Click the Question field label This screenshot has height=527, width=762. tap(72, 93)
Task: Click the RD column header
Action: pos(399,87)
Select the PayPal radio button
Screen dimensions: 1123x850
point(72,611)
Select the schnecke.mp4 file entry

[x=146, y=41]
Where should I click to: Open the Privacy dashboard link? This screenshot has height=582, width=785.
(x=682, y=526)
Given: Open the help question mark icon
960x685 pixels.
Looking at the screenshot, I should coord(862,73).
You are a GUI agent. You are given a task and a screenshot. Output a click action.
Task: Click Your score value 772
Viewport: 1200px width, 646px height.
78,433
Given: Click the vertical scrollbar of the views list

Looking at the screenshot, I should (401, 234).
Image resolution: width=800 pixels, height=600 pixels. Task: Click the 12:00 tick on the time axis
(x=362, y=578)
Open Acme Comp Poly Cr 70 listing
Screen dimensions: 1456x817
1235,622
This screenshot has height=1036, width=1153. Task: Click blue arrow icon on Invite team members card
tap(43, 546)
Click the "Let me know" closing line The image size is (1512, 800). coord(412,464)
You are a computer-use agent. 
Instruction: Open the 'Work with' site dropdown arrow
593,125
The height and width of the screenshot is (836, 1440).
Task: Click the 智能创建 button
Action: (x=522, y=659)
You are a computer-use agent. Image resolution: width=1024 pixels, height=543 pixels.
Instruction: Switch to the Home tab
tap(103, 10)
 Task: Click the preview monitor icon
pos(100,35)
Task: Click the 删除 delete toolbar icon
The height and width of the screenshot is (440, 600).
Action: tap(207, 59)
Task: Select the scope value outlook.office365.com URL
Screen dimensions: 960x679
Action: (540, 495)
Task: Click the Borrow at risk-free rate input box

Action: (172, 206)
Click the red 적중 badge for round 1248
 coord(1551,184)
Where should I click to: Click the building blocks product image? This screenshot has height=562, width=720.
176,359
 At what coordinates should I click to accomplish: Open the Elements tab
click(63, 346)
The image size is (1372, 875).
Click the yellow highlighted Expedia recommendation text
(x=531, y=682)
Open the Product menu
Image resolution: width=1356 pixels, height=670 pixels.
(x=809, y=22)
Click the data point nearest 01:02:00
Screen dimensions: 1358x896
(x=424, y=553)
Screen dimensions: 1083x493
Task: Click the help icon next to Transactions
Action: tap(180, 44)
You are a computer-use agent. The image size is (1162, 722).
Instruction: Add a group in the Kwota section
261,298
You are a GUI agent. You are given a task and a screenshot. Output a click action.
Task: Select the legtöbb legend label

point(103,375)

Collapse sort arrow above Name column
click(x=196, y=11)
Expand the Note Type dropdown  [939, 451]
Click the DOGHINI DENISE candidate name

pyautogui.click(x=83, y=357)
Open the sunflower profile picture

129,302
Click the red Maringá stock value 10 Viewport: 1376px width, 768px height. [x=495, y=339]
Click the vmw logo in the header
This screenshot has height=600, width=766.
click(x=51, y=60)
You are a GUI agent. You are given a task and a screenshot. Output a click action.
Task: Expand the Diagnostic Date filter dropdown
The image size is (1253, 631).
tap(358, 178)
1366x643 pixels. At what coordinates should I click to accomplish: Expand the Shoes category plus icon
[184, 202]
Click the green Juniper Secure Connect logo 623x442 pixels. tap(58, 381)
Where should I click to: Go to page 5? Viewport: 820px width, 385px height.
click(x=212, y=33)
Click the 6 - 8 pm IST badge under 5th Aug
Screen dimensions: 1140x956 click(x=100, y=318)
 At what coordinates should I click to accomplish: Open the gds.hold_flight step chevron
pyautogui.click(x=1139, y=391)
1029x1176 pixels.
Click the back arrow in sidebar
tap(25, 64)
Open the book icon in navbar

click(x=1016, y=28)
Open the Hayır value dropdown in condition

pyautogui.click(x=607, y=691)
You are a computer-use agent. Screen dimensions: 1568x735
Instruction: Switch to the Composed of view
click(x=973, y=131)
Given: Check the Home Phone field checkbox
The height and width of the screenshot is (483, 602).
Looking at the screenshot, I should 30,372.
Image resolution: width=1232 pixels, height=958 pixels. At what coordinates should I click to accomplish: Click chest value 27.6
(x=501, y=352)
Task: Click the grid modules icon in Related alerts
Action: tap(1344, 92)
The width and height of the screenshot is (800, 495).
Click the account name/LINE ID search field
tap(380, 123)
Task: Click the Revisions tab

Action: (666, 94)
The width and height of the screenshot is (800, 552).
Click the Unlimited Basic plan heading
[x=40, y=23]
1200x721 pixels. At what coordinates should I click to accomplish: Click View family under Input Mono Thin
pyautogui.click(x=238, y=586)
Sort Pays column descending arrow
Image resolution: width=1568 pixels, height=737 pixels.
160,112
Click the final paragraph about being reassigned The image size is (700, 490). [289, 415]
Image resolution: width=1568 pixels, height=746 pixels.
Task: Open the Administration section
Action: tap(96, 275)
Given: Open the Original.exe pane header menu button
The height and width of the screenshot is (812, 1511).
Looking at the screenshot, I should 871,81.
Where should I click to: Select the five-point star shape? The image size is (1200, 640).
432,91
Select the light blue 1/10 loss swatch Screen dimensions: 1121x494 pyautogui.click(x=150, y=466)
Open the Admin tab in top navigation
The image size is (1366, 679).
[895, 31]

-------------------------

Tally the lines in these entries that have the string "computer" in them, then answer with the count and nothing else.

*Answer to this exercise:* 4